Here’s the offending code:

static void *scan_port(void *a) {
  struct ScanThreadArgs *args = (struct ScanThreadArgs *)a;
  struct addrinfo *target_info = args->target_info;
  unsigned short port = args->port;
  enum PortState *destination = args->destination;
  struct sockaddr new_addr = *(target_info->ai_addr);
  struct sockaddr_in *new_addr_v4 = (struct sockaddr_in *)&new_addr;
  new_addr_v4->sin_port = htons(port);
  ...

“Aha! You’re accessing the address as if it’s always IPv4! There’s your issue!”
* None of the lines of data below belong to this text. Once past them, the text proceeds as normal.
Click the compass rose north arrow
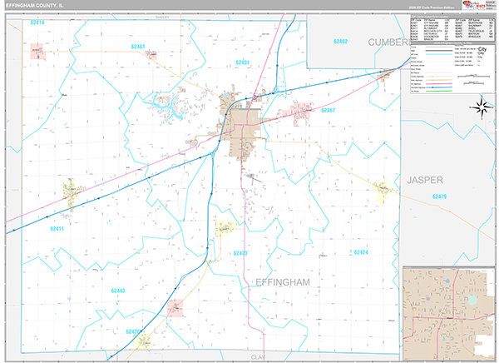Screen dimensions: 499x363 click(x=480, y=106)
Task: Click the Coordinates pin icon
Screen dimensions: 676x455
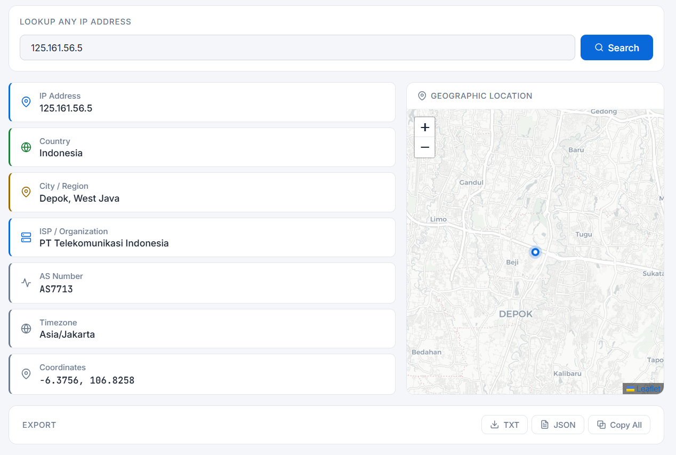Action: pos(26,374)
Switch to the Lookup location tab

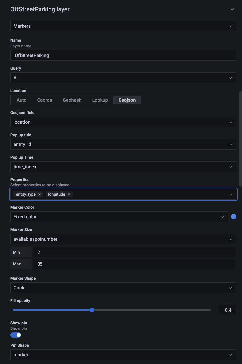(x=100, y=100)
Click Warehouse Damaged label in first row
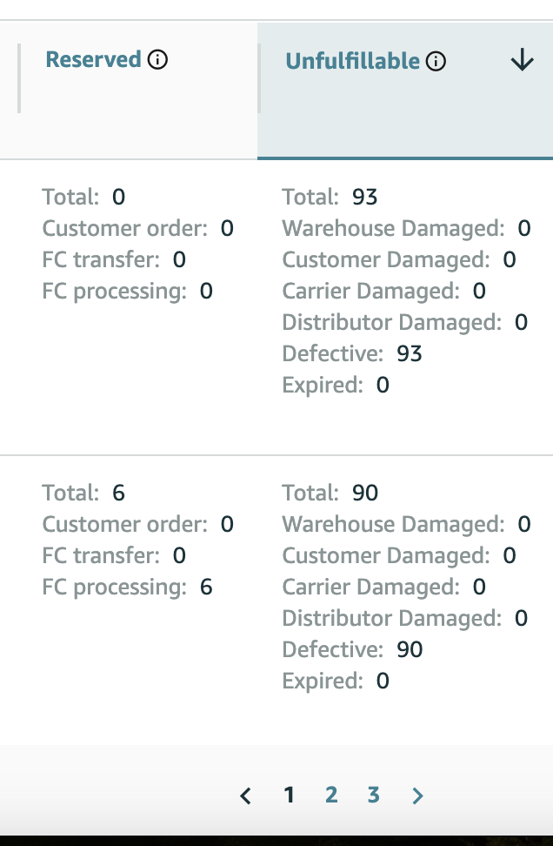Viewport: 553px width, 846px height. (394, 228)
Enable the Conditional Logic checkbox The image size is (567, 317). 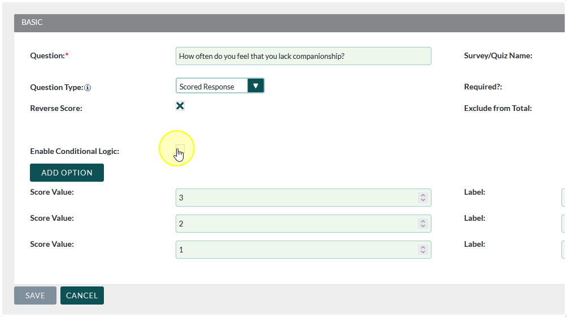tap(180, 149)
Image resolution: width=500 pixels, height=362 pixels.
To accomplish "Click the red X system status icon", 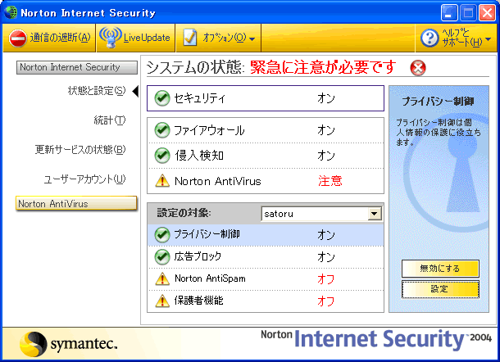I will (418, 68).
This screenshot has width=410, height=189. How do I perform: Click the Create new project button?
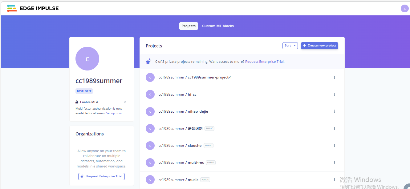[319, 46]
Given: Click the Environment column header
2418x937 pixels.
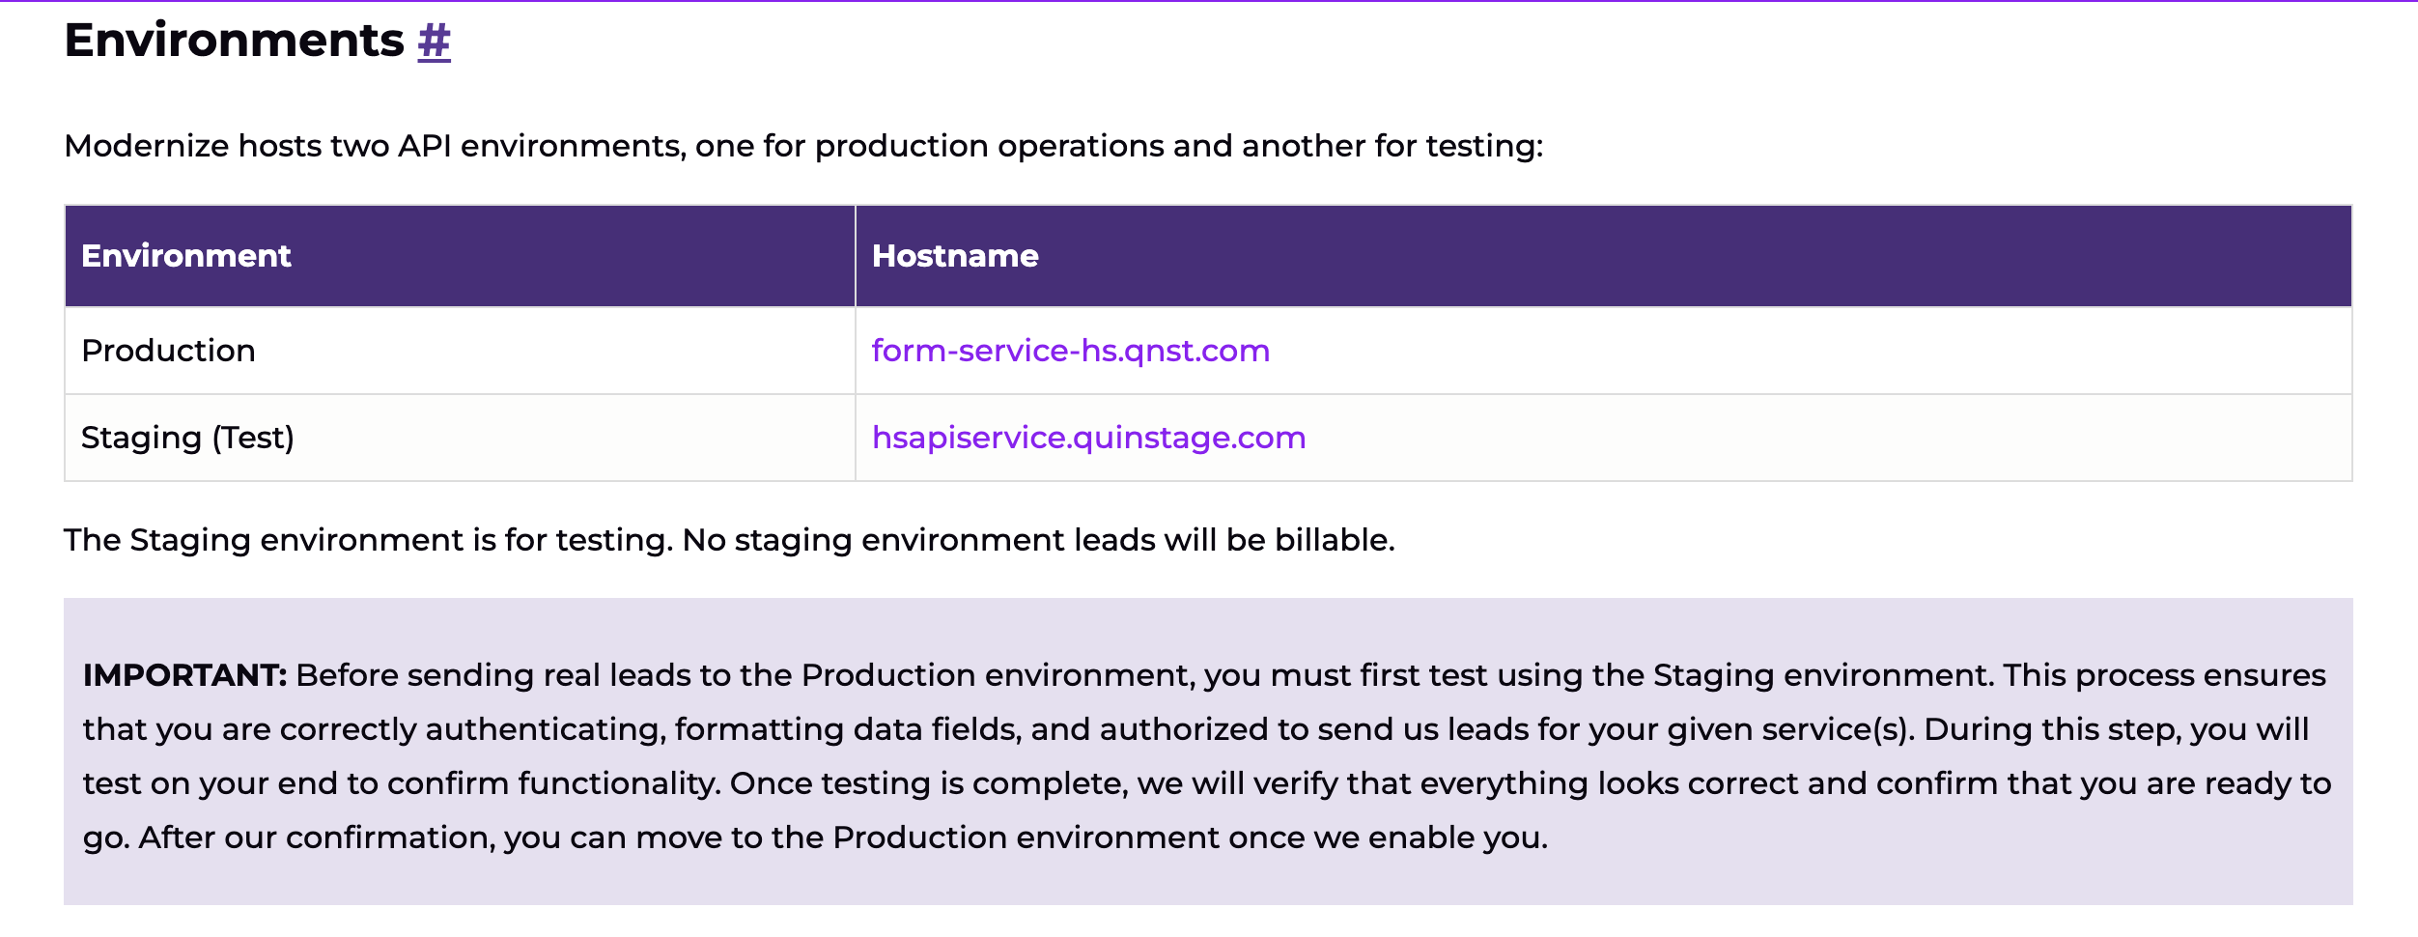Looking at the screenshot, I should tap(186, 256).
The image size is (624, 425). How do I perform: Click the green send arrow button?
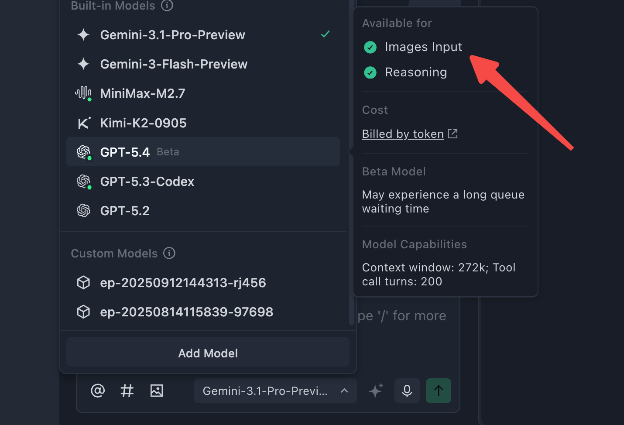[439, 391]
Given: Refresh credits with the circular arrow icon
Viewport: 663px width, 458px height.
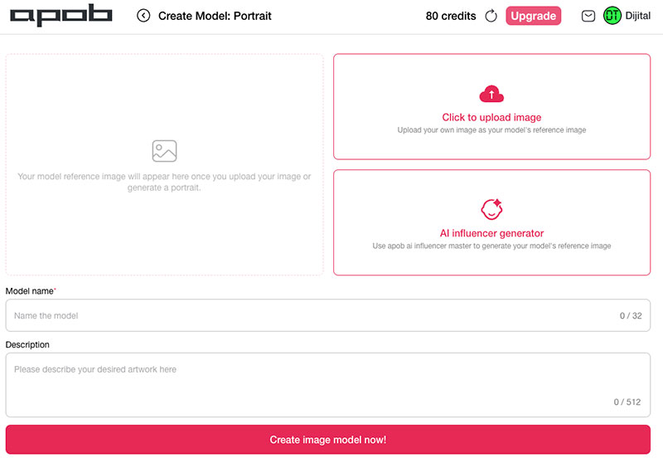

No, that’s fine actually. You can totally do that. The memory layout lines up, so the port number is in the same location no matter which of the pointer types you access it through. The issue is with copying data from target_info->ai_addr to a sockaddr. The ai_addr struct member is, on paper, of type (struct sockaddr *). Says so right in the documentation. In reality, it points to either a struct sockaddr_in or a struct sockaddr_in6 depending on the address family. The sockaddr struct isn’t actually big enough to hold an IPv6 address. So, even though that’s the type used in the addrinfo declaration, actually using it that way will truncate IPv6 addresses. If I was passing on ai_addr directly, instead of messing with the contents to scan multiple ports without multiple hostname resolutions, I wouldn’t have even noticed this. The corrected code is arguably nicer, too:

static void *scan_port(void *a) {
  struct ScanThreadArgs *args = (struct ScanThreadArgs *)a;
  struct addrinfo *target_info = args->target_info;
  unsigned short port = args->port;
  enum PortState *destination = args->destination;

  /* Copy address to correct format, set port. */
  
  void *new_addr = NULL;
  if (target_info->ai_family == AF_INET) {
    struct sockaddr_in new_addr4;
    new_addr4 = *((struct sockaddr_in*)(target_info->ai_addr));
    new_addr4.sin_port = htons(port);
    new_addr = &new_addr4;
  }

  else {
    struct sockaddr_in6 new_addr6;
    new_addr6 = *((struct sockaddr_in6*)(target_info->ai_addr));
    new_addr6.sin6_port = htons(port);
    new_addr = &new_addr6;
  }
...

Well. That wasn’t so bad. Right, moving on! Except we’re not, because that code has a problem. When compiled without optimisation flags it works fine. Turn on the optimiser, though, and nasal demons are unleashed. Rookie mistake! Spot the difference:

static void *scan_port(void *a) {
  struct ScanThreadArgs *args = (struct ScanThreadArgs *)a;
  struct addrinfo *target_info = args->target_info;
  unsigned short port = args->port;
  enum PortState *destination = args->destination;

  /* Copy address to correct format, set port. */
  
  void *new_addr = NULL;
  struct sockaddr_in new_addr4;
  struct sockaddr_in6 new_addr6;
  if (target_info->ai_family == AF_INET) {
    new_addr4 = *(struct sockaddr_in *)(target_info->ai_addr);
    new_addr4.sin_port = htons(port);
    new_addr = &new_addr4;
  }

  else {
    new_addr6 = *(struct sockaddr_in6 *)(target_info->ai_addr);
    new_addr6.sin6_port = htons(port); new_addr = &new_addr6;
  }
...

I declared new_addr4 and new_addr6 inside a block, leaving them to go out of scope with new_addr still pointing to the address one of them occupied, thus ruining my evening. I was so convinced the problem was something much more esoteric that at one point I was combing through the assembly in a sleep-deprived haze. Turns out the problem was boring and stupid. Truly the quintessential C experience.

Let’s Get Outta Here

So, okay, that thing with the type punning was pretty bad, and admittedly it wouldn’t have happened had I been using a… No, wait, what am I saying? What am I gonna do, write Python from now on? Fat chance. I’ve learned nothing. C forever!